Dominique shook her head, frustrated and sick of the way her life was playing out. She hung up the phone without even saying good-bye. She got on her knees and prayed that the next time the phone rang, it wouldn't be Jamel calling, but Octavia instead.

*   *   *

Frankie seemed too
big
for his mother's house, looming large on her tiny sofa. Gillian looked around Mary's humble home and tried to imagine Frankie as a child, the way he looked in the countless pictures of him dotting his mother's living room. Framed photos of him riding his bike, playing basketball, dressed up in his Easter suit—in all of them, he was staring back at the camera with the same serious and stoic expression on his face, never smiling. Steven was present in some of the pictures, too. Always peering from behind his older brother or from behind a tree, always half hidden or shielded by his own hands as if he never wanted to be immortalized in a photograph. It was kind of eerie to Gillian seeing the two brothers playing the same roles in childhood as they did in their adult lives. Frankie out in front, all serious and no-nonsense; Steven playing in Frankie's shadow, seemingly more comfortable there than anywhere else.

Frankie watched his mother rushing around her kitchen nervously, trying to find her best glass to pour something for Gillian to drink. Frankie knew she was making the task harder than it had to be and when he saw her reach way in the back of her cabinet, he grimaced. She was still so scarred from years of abuse by her husband, so accustomed to being alone and without company that she was going out of her way to do everything right.

“Ma,” he called out to her. He noticed that the sound of his deep voice caused her to jump a little. “You don't have to go through all of that. Gillian will drink from any glass you got.”

Gillian felt bad now for taking Mary up on her offer of something to drink. All she wanted was a glass of water, and Frankie's mother was acting like she had to go to the well to get it.

Finally, Mary came back into the living room and set a glass of water with a perfect slice of lemon inside of it on a coaster on the table in front of Gillian. Gillian smiled and thanked her for it, noticing that Frankie's mother seldom made eye contact with anyone.

She had been wondering why Frankie was so hesitant to break the news of Steven's death to his mother. He had been so wound up that he hadn't slept at all. That morning, he had locked himself in the bathroom for what seemed to Gillian like a never-ending shower. Then he had emerged, only to busy himself with calls to his lawyer and accountants. And when she suggested breaking the news to his mother before Misa's hearing, Frankie had ignored her. Gillian had pressed him, emphasizing how devastating it would be for Mary to hear about her son's death on TV or to see it splashed across the front page of the newspaper. Still, Frankie hadn't budged. Seeing the docile and nervous woman now, Gillian understood his reluctance a little bit more.

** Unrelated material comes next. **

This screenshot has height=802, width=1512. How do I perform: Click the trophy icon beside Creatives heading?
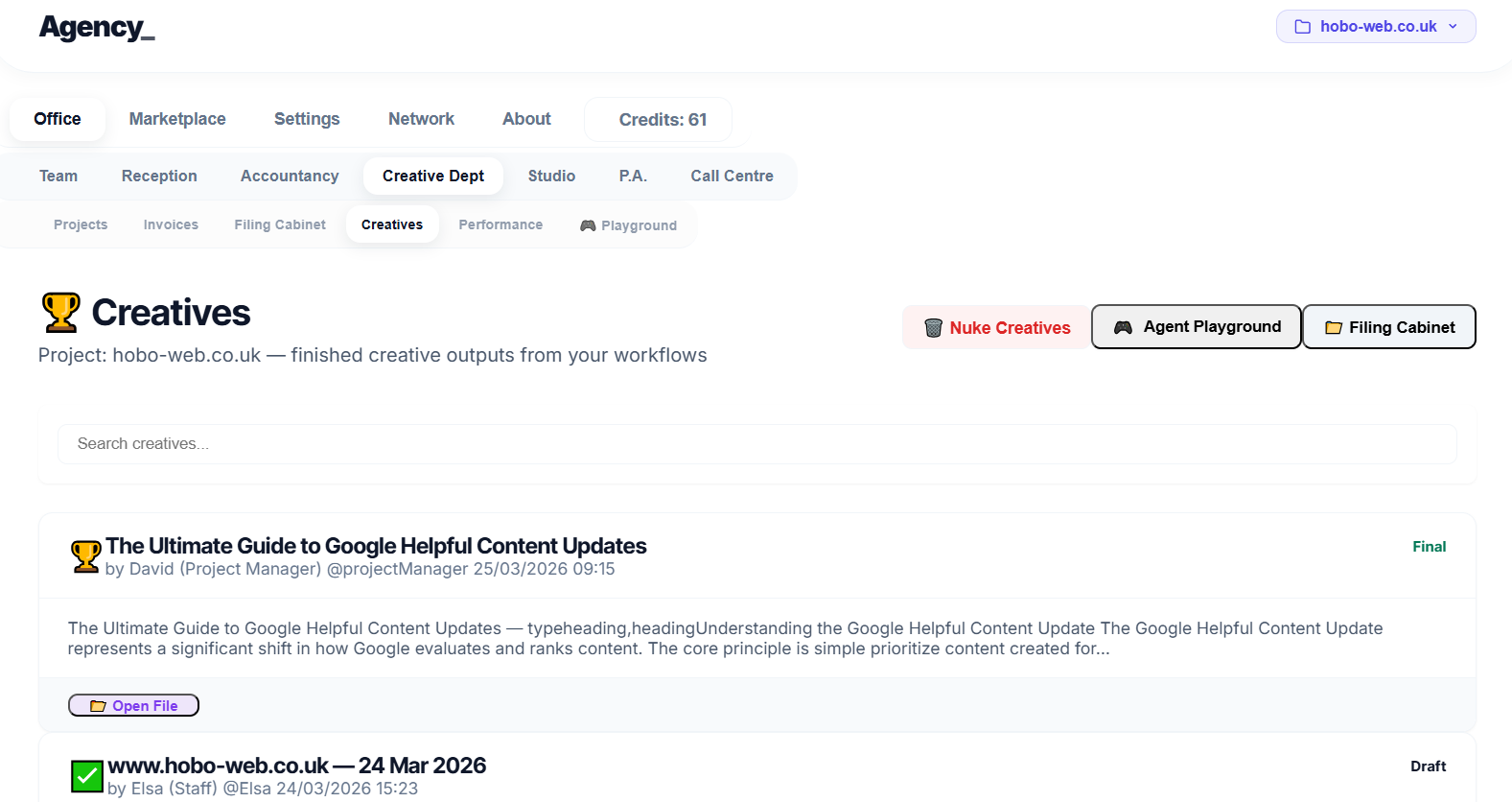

Mary was wondering why Gillian was with her son today instead of his wife. The last time she'd had the pleasure of a visit from Frankie, Camille had been by his side and Mary had fallen in love with her daughter-in-law. Camille was lovely, sweet, and so attentive to Frankie. Mary had never met Gillian before, but judging by the chemistry between them it was apparent that she was now the woman in Frankie's life.

Mary sat across from her son on the rocking chair she'd had since she was a little girl. Her father had given it to her for Christmas when she was six years old and it was one of her most treasured possessions. That chair was one of the few pieces of her life prior to marrying Frankie's father, John, that he hadn't destroyed in one of his many tirades over the years.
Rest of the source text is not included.